- Work item -
Exact copy, pictures excluded: the lines from the one containing "Where should I" to the end of the listing.

- Recorded information -
● ● ● ●

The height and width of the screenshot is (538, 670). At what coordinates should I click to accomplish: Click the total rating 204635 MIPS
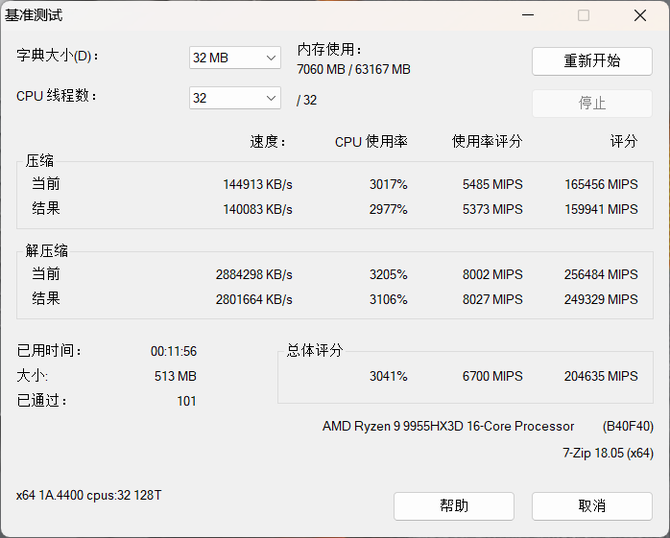pyautogui.click(x=600, y=377)
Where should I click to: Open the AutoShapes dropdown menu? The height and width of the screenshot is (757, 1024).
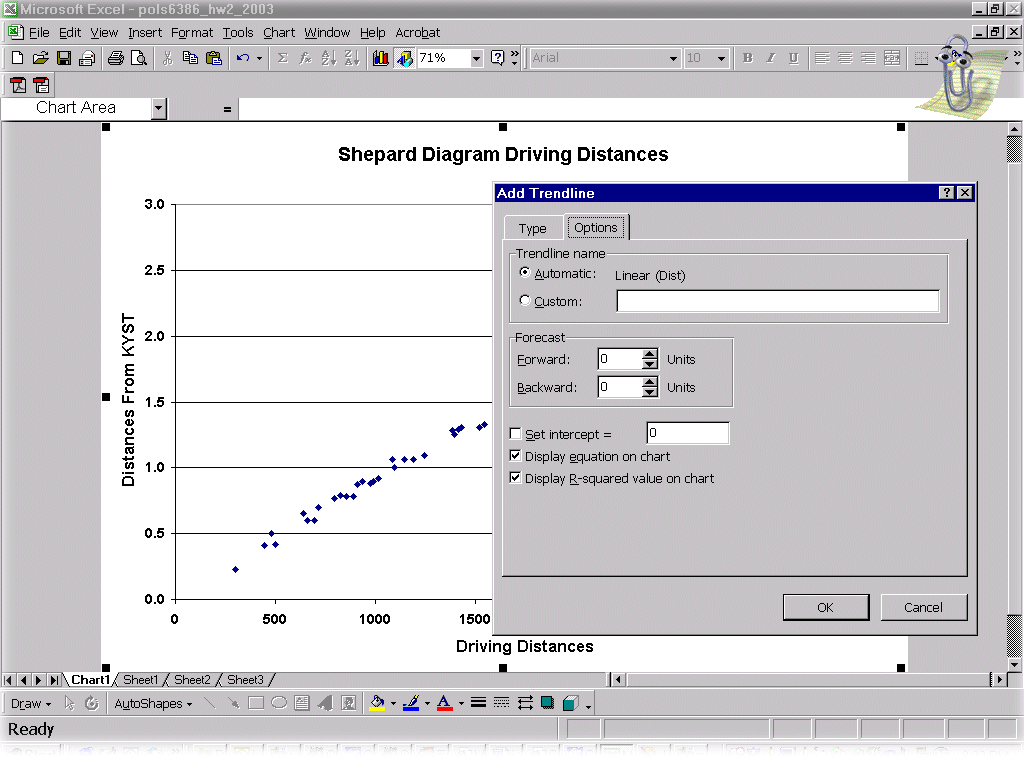pos(152,703)
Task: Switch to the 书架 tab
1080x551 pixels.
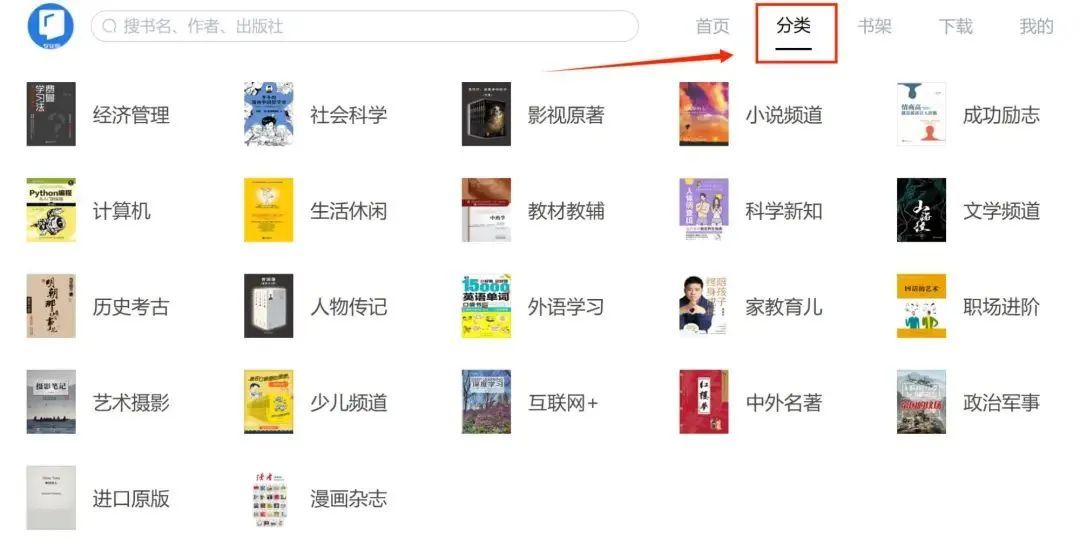Action: pos(875,27)
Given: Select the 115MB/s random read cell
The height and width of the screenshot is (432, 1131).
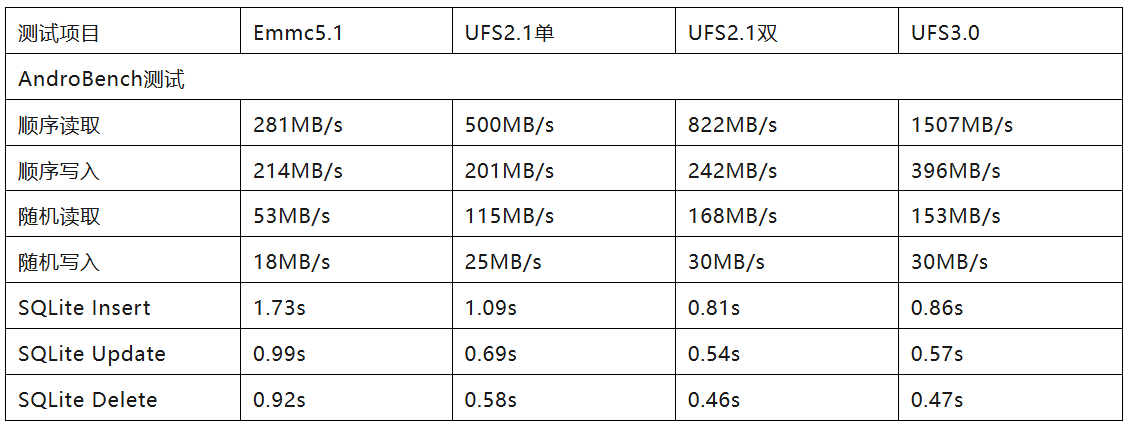Looking at the screenshot, I should click(509, 216).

● ● ● ●

- Written response -
Where should I click to: Open the AutoShapes dropdown menu? The height and width of the screenshot is (757, 1024).
pos(152,703)
Task: Switch to the 书架 tab
1080x551 pixels.
Action: pos(875,27)
Given: Select the 115MB/s random read cell
The height and width of the screenshot is (432, 1131).
Looking at the screenshot, I should click(509, 216).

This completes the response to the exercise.